Therapeutic blockade of HMGB1 reduces early motor deficits, but not survival in the SOD1(G93A) mouse model of amyotrophic lateral sclerosis

BACKGROUND: Amyotrophic lateral sclerosis (ALS) is a fatal and rapidly progressing neurodegenerative disease without effective treatment. The receptor for advanced glycation end products (RAGE) and the toll-like receptor (TLR) system are major components of the innate immune system, which have been implicated in ALS pathology. Extracellularly released high-mobility group box 1 (HMGB1) is a pleiotropic danger-associated molecular pattern (DAMP), and is an endogenous ligand for both RAGE and TLR4. METHODS: The present study examined the effect of HMGB1 inhibition on disease progression in the preclinical SOD1(G93A) transgenic mouse model of ALS using a potent anti-HMGB1 antibody (2G7), which targets the extracellular DAMP form of HMGB1. RESULTS: We found that chronic intraperitoneal dosing of the anti-HMGB1 antibody to SOD1(G93A) mice transiently improved hind-limb grip strength early in the disease, but did not extend survival.

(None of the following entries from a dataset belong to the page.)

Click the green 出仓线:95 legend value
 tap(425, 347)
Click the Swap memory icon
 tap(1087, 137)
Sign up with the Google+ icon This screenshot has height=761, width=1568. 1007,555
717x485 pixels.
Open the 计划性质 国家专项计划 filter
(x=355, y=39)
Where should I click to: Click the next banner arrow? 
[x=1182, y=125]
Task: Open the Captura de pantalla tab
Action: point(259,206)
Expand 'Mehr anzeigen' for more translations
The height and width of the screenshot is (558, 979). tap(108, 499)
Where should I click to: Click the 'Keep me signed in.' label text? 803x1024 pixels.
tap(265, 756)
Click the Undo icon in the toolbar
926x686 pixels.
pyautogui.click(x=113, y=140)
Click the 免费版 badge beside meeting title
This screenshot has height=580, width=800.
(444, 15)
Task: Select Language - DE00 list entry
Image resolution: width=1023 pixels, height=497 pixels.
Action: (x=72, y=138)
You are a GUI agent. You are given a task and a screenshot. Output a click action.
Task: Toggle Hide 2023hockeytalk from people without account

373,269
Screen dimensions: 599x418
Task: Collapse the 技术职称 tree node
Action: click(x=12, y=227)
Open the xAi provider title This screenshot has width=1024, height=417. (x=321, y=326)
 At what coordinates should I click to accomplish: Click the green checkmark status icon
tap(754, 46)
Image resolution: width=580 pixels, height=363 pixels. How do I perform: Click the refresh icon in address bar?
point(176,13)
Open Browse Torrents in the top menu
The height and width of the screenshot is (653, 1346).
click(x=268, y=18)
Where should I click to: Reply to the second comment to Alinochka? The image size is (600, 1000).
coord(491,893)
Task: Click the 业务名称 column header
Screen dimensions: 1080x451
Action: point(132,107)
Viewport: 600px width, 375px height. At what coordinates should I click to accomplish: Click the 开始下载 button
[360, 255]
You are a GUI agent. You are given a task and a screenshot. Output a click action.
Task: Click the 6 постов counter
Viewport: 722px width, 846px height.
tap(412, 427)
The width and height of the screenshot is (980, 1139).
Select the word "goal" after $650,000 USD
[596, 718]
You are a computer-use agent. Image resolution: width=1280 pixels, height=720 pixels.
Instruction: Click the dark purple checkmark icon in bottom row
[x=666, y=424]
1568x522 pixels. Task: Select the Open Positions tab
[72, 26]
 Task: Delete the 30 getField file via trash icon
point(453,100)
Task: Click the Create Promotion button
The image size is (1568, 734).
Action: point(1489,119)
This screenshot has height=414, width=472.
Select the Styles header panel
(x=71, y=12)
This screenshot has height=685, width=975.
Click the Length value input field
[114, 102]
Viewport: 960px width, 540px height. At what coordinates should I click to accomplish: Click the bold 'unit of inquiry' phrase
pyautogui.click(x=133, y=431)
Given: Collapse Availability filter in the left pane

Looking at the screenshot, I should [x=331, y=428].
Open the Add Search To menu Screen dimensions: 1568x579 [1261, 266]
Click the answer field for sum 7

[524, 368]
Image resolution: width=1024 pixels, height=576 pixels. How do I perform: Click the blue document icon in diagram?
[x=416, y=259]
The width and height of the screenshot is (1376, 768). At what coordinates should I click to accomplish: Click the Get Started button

Anti-HMGB1 treatment also reduced tumour necrosis factor α and complement C5a receptor 1 gene expression in the spinal cord, but did not affect overall glial activation. CONCLUSIONS: In summary, our results indicate that therapeutic targeting of an extracellular DAMP, HMGB1, improves early motor dysfunction, but overall has limited efficacy in the SOD1(G93A) mouse model of ALS.